Capsule deletion via a λ-Red knockout system perturbs biofilm formation and fimbriae expression in Klebsiella pneumoniae MGH 78578
© Huang et al.; licensee BioMed Central Ltd. 2014
Received: 1 August 2013
Accepted: 31 December 2013
Published: 8 January 2014
Klebsiella pneumoniae is a leading cause of hospital-acquired urinary tract infections and pneumonia worldwide, and is responsible for many cases of pyogenic liver abscess among diabetic patients in Asia.
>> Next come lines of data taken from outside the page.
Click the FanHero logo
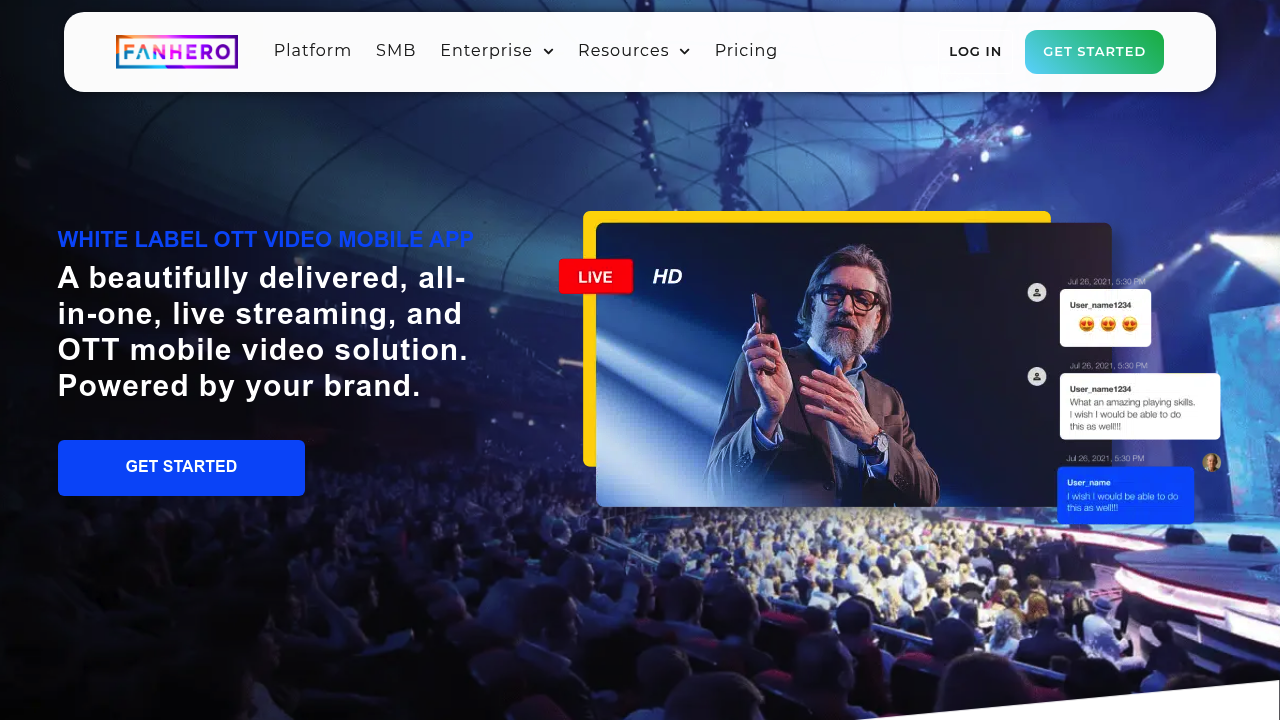tap(177, 52)
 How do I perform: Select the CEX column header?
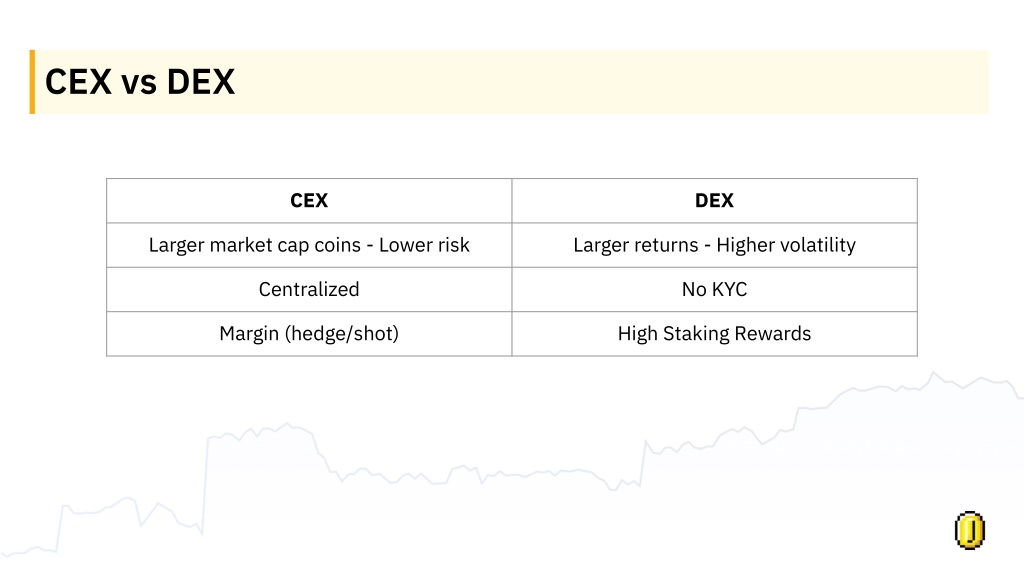pyautogui.click(x=309, y=200)
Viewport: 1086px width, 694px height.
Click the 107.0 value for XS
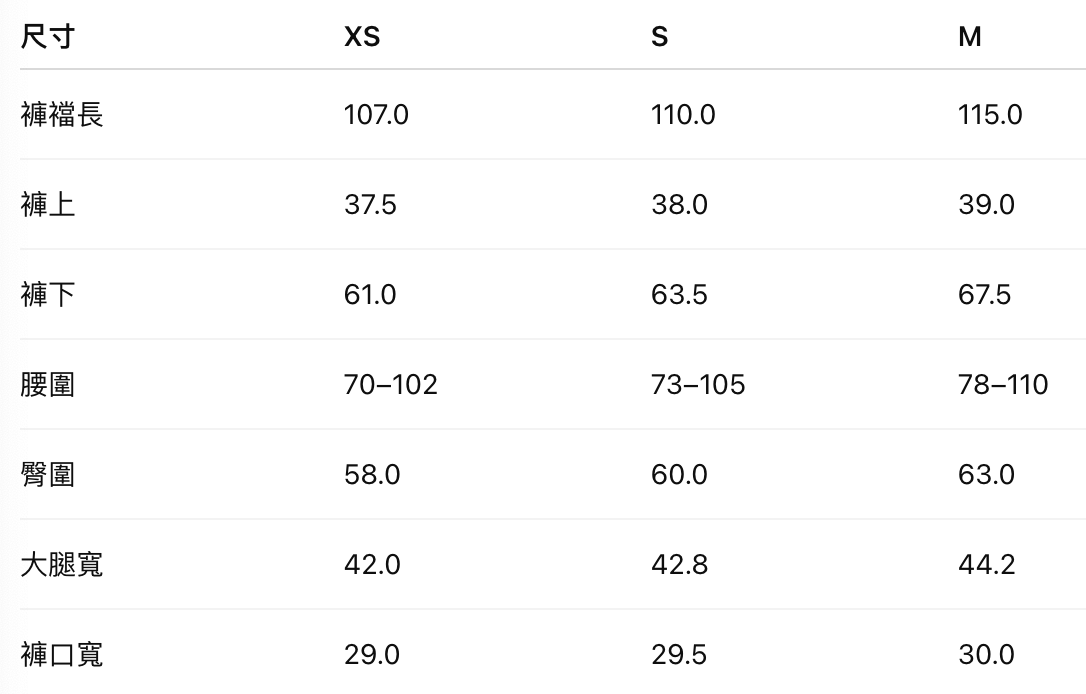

A defining characteristic of this pathogen is the presence of a thick, exterior capsule that has been reported to play a role in biofilm formation and to protect the organism from threats such antibiotics and host immune challenge.
We constructed two knockout mutants of K. pneumoniae to investigate how perturbations to capsule biosynthesis alter the cellular phenotype. In the first mutant, we deleted the entire gene cluster responsible for biosynthesis of the extracellular polysaccharide capsule. In the second mutant, we deleted the capsule export subsystem within this cluster. We find that both knockout mutants have lower amounts of capsule but produce greater amounts of biofilm. Moreover, one of the two mutants abolishes fimbriae expression as well.
These results are expected to provide insight into the interaction between capsule biosynthesis, biofilm formation, and fimbriae expression in this organism.
KeywordsKlebsiella pneumoniae Capsule Biofilm Fimbriae Expression profiling Gene knockouts Transmission electron microscopy Infectious disease
Klebsiella pneumoniae is a Gram-negative bacterium that is a member of the family Enterobacteriaceae and is closely related phylogenetically to the genera Escherichia, Salmonella, Shigella, and Yersinia. Medically, K. pneumoniae causes a wide range of diseases worldwide such pneumonia, urinary tract infections, and surgical wound infections that primarily afflict immunocompromised patients in hospital settings and long-term care facilities. The number of community-acquired infections caused by K. pneumoniae, however, has increased worldwide over the past several decades. For example, invasive forms of the disease characterized by bacteremic liver abscesses or endophthalmitis that are contracted in the community are endemic in Asia [1–3], especially in Taiwan [4–7], and reports of their occurrence are now emerging in other parts of the world [8, 9]. Infections caused by K. pneumoniae can be difficult to treat since many clinical isolates possess an extensive repertoire of antibiotic resistance genes. Ominously, some strains have now been isolated from different parts of the world that harbor New Delhi metallo-β-lactamase 1 (NDM-1) [10, 11], a gene that confers resistance to carbapenem antibiotics, the last-line treatment option against most K. pneumoniae infections. Compounding the medical threat is the paucity of new antibiotics that are being developed against multi-drug resistant Gram-negative bacteria such as K. pneumoniae.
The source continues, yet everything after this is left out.